United States District Court, S.D. New York
Oct 10, 2023
22-CV-8423 (LTS) (S.D.N.Y. Oct. 10, 2023)

Opinion

22-CV-8423 (LTS)

10-10-2023

JACOB MUZUMALA, Plaintiff, v. CITY OF NEW YORK; DANIEL W. TEITZ; CHERYL CONTENTO; BRONXWORKS; PROJECT RENEWAL; GAIL CRICK; EBONY WEBB; TAMARA GAYLE; SUSAN BRADY; JANE DOE; JOHN DOE, Defendants.


ORDER OF DISMISSAL

LAURA TAYLOR SWAIN, CHIEF UNITED STATES DISTRICT JUDGE:

Plaintiff, who is proceeding pro se and in forma pauperis (IFP), filed this action alleging that Defendants violated his rights. By order dated February 21, 2023, the Court directed Plaintiff to file a second amended complaint to address deficiencies in his amended complaint. Plaintiff filed a second amended complaint on April 24, 2023, and the Court has reviewed it. The action is dismissed for the reasons set forth below.

BACKGROUND

The Court assumes familiarity with its February 21, 2023 order to amend, which details the allegations in Plaintiff's amended complaint. The Court here will briefly summarize those allegations. Plaintiff, who is of African descent, came to the United States in 2006, and at some point thereafter applied to become a legal permanent resident. Between 2019 and October 2021, Plaintiff lived in New Paltz, New York; and New Orleans, Louisiana, to pursue educational opportunities. For reasons unknown to Plaintiff, federal agents and their “proxies,” including neighbors and other private individuals, stalked and harassed Plaintiff, invaded his privacy, and actively sought his deportation. Although Plaintiff was granted permanent residency status on May 21, 2021, federal agents and others continued to follow him and seek to have him deported. After Plaintiff returned to New York City in November 2021, he entered the homeless shelter system, where his rights to privacy and due process were violated. Plaintiff was subjected to substandard living conditions, housed with mentally ill and addicted individuals who used drugs openly, both before and after he requested transfers to different shelters, and retaliated against for complaining about these conditions.(ECF 11.)

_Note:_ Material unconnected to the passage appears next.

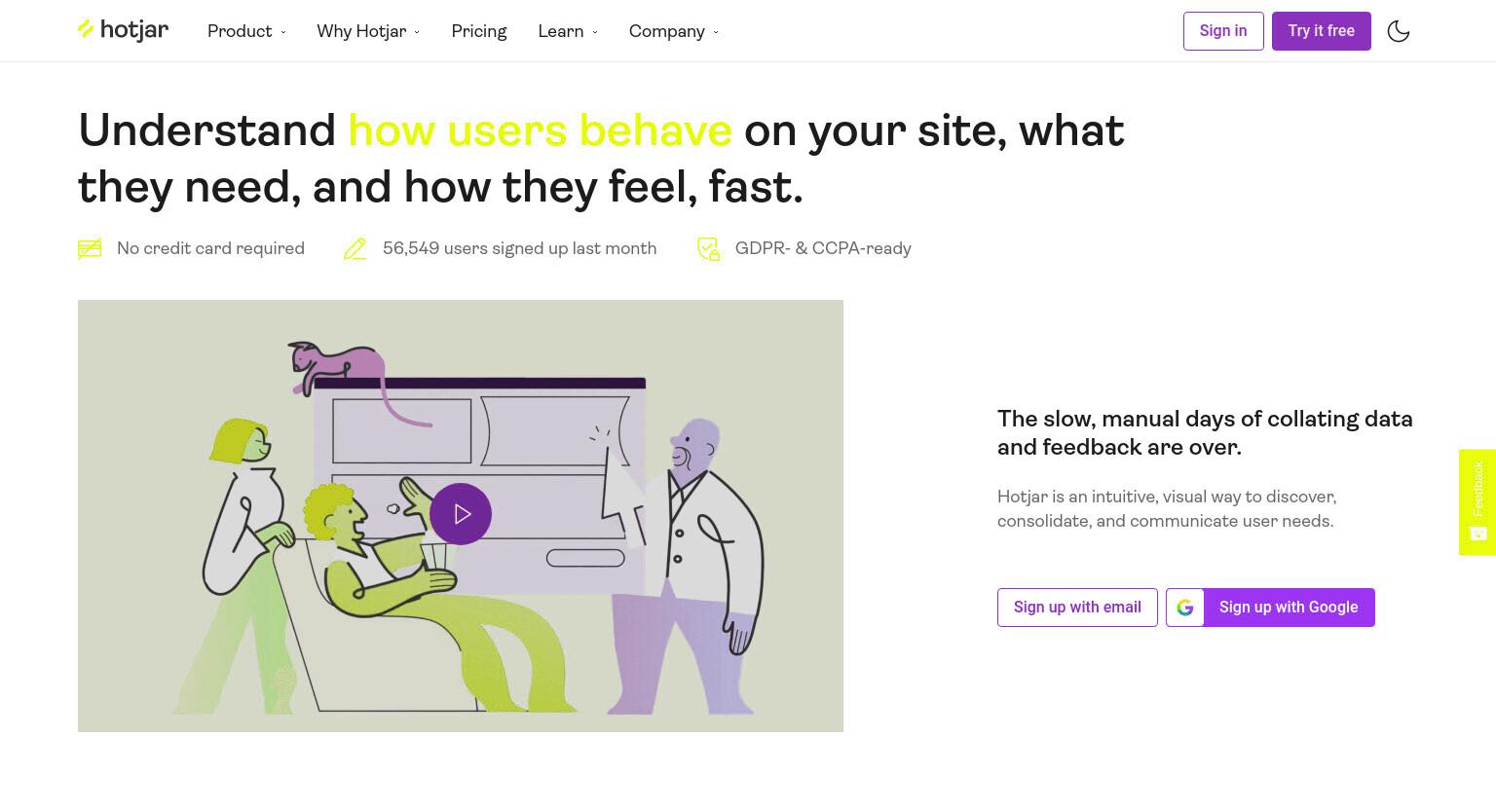Click the Google logo icon

[1185, 608]
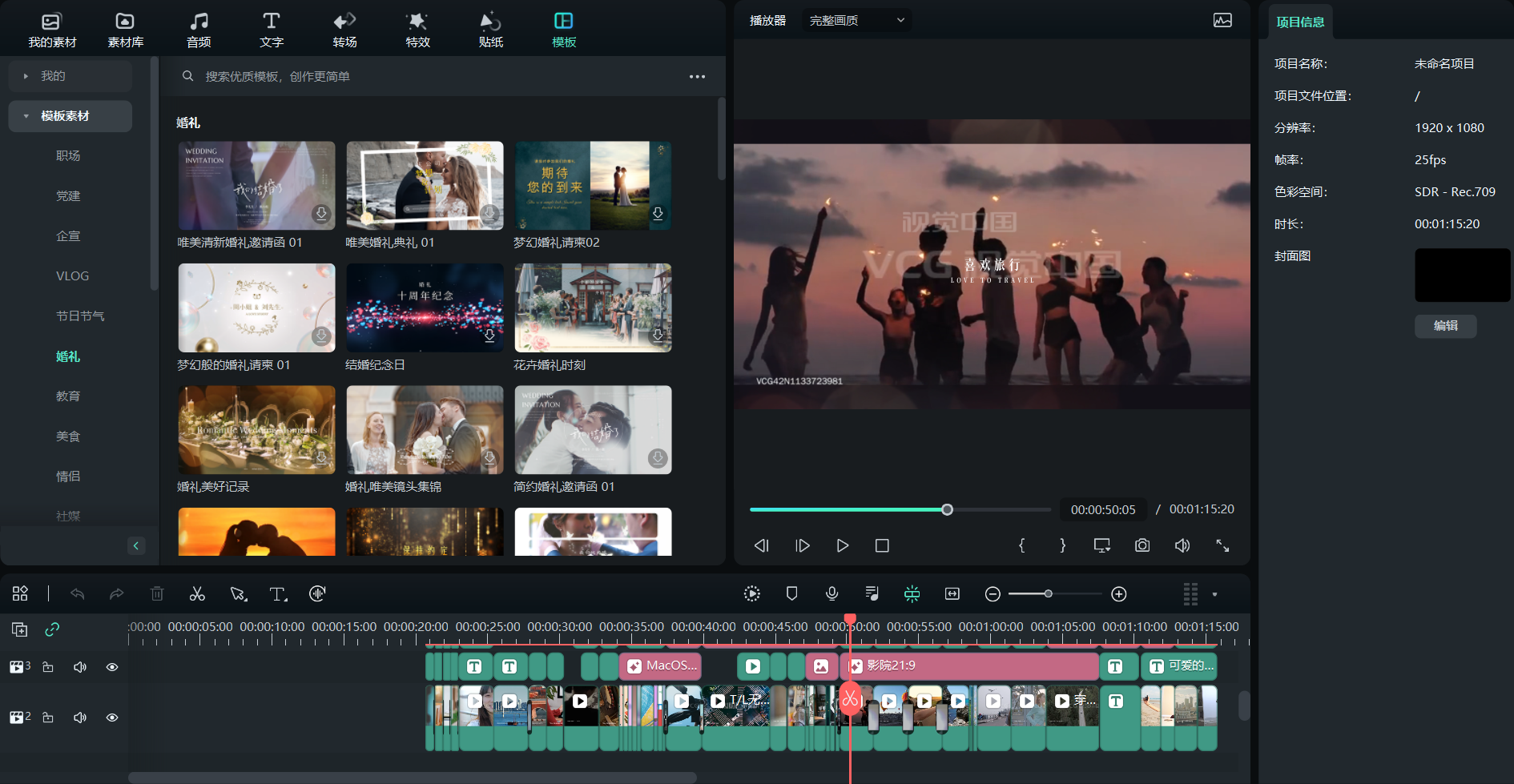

Named as defendants in the amended complaint, filed on January 23, 2023, are: (1) the City of New York; (2) the New York City Department of Homeless Services (DHS); (3) Pamoja House; (4) Pamoja House Director Gail Crick; (5) BronxWorks; (6) Project Renewal; (7) Daniel W. Teitz, Commissioner, New York State Office of Temporary and Disability Assistance; (8) Gary P. Jenkins, Commissioner, New York City Human Resources Administration; (9) Ebony Webb, Program Director, Help107; (10) Tamara Gayle, Program Director, JAMS; (11) Boulevard Men's Residence (BRC) Doctor Susan Brady; (12) Jane Doe, JAMS Resident Assistant; (13) John Doe, DHS peace officer at JAMS. (ECF 11.)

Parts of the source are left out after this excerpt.